## [GOAL OF THE EXERCISE]
Output the line containing "Task: Click the left" and each line after it through the end of the data, exactly as written, with pictures left out.

## [SOURCE MATERIAL]
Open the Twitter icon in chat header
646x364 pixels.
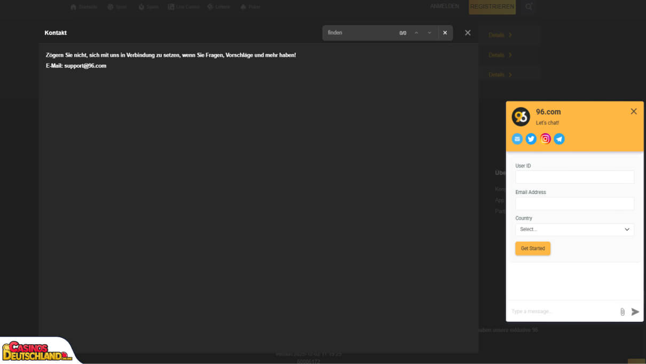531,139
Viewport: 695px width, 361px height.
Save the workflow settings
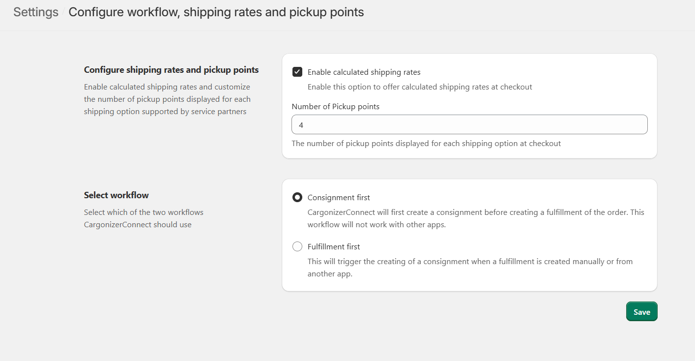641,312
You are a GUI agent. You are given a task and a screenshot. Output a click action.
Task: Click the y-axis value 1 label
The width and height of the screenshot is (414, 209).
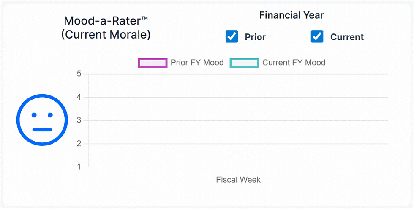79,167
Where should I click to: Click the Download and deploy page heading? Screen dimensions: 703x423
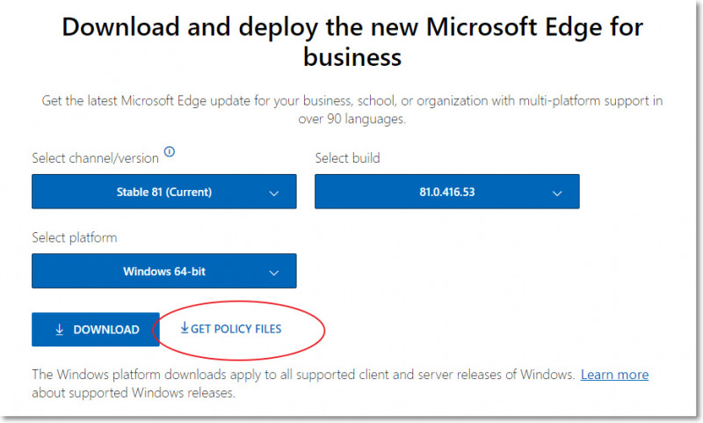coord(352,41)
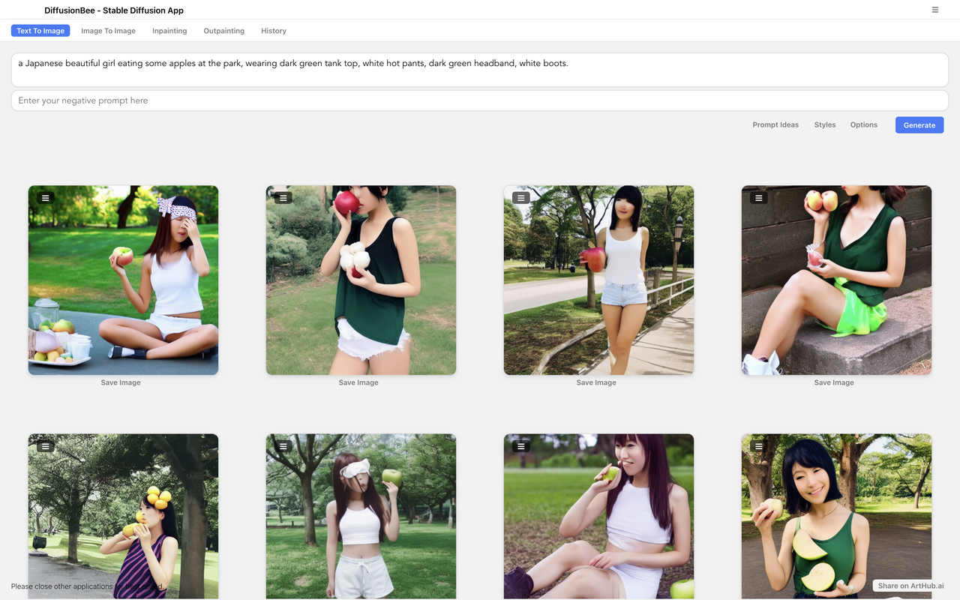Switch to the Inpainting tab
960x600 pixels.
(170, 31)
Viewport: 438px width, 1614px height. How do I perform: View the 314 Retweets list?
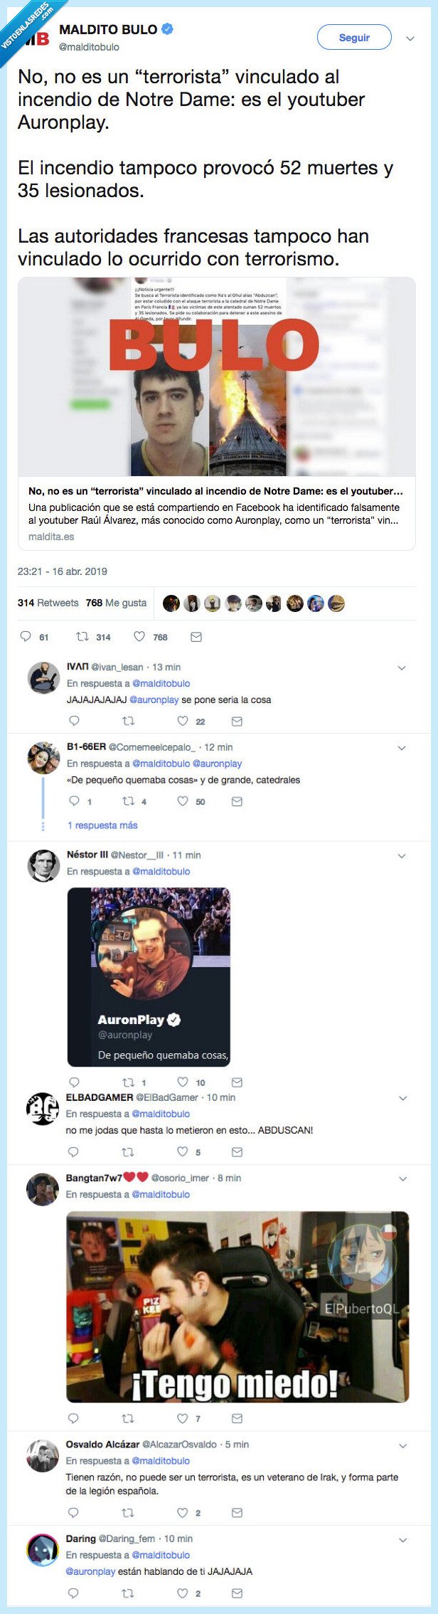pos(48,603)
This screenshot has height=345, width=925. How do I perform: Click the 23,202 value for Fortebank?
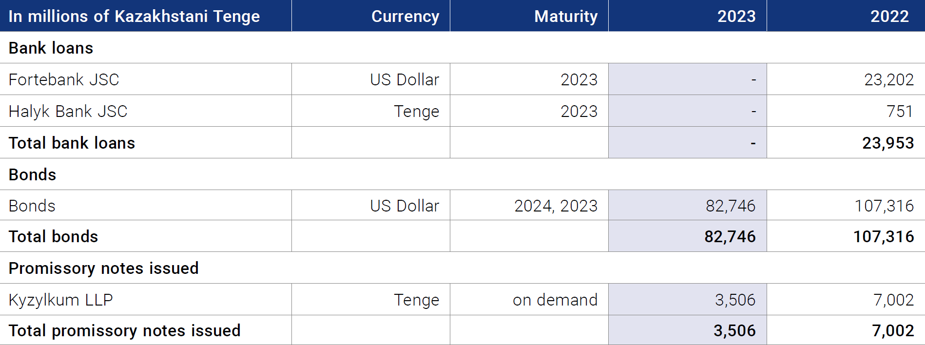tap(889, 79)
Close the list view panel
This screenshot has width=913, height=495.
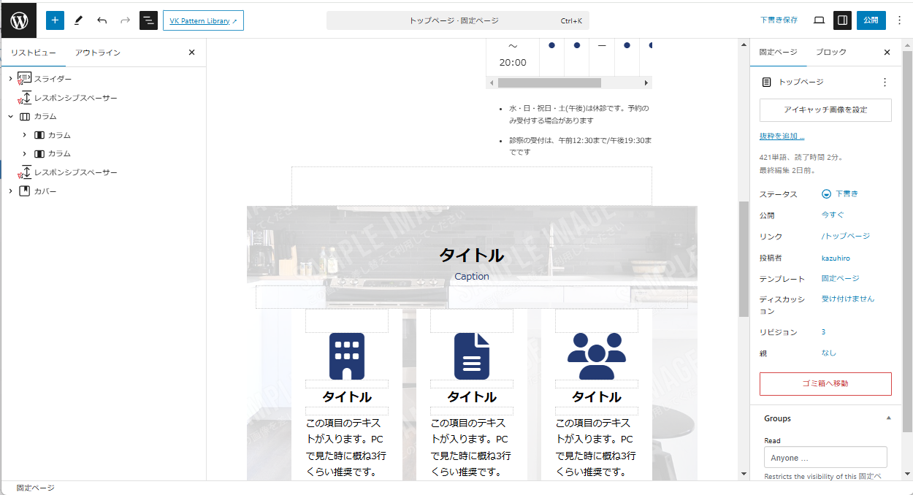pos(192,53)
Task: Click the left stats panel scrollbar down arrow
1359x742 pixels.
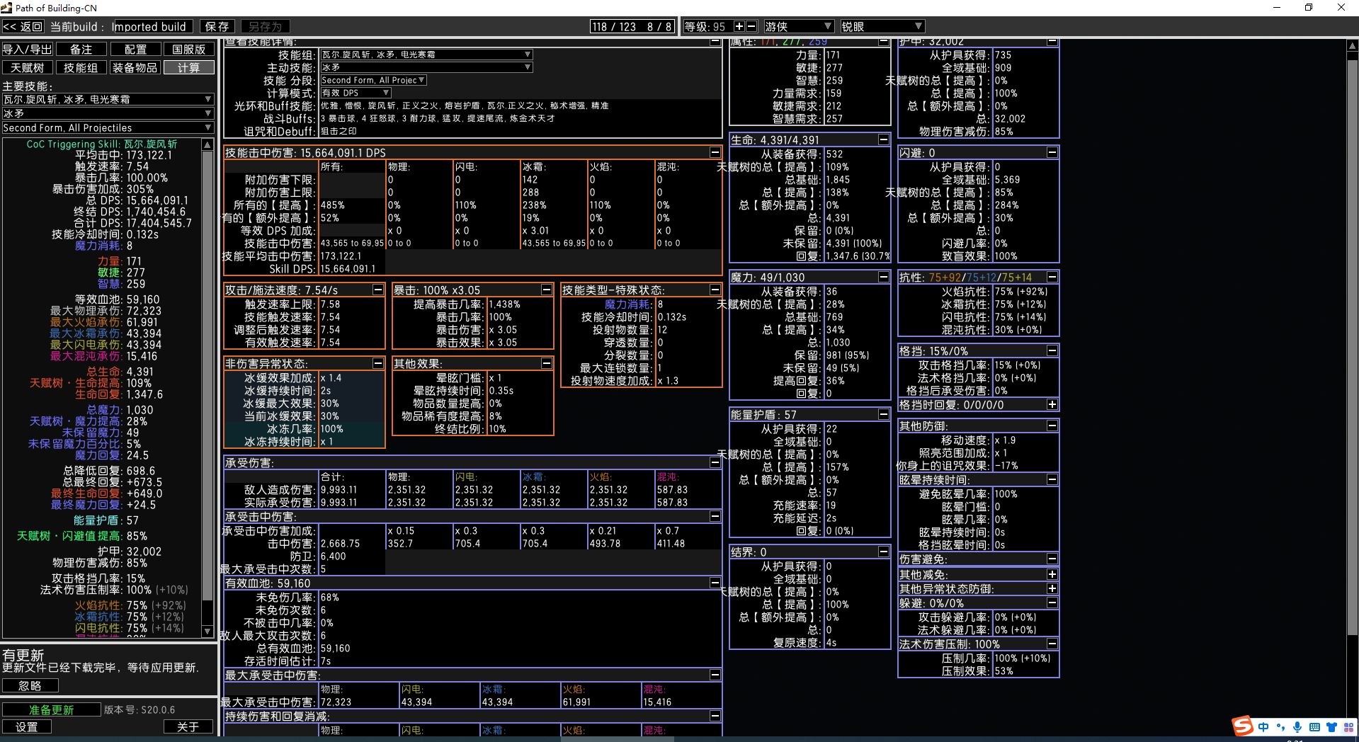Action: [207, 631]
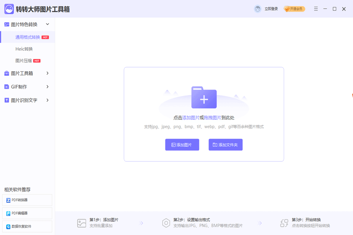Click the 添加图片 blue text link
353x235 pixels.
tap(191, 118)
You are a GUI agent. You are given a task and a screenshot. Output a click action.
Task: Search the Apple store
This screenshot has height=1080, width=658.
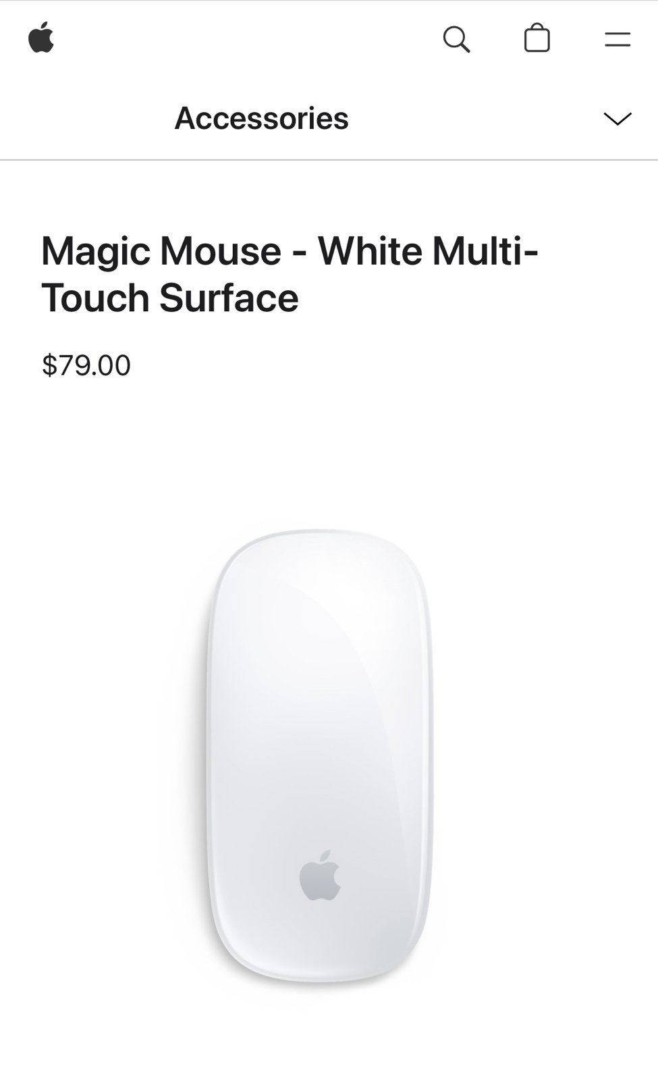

## [YOUR SOLUTION]
Task: Click the left stats panel scrollbar down arrow
1359x742 pixels.
Action: [207, 631]
Click the 添加图片 blue text link
353x235 pixels.
tap(191, 118)
You are a GUI agent. You are given a task and a screenshot. Output a click action.
Task: Search the Apple store
This screenshot has height=1080, width=658.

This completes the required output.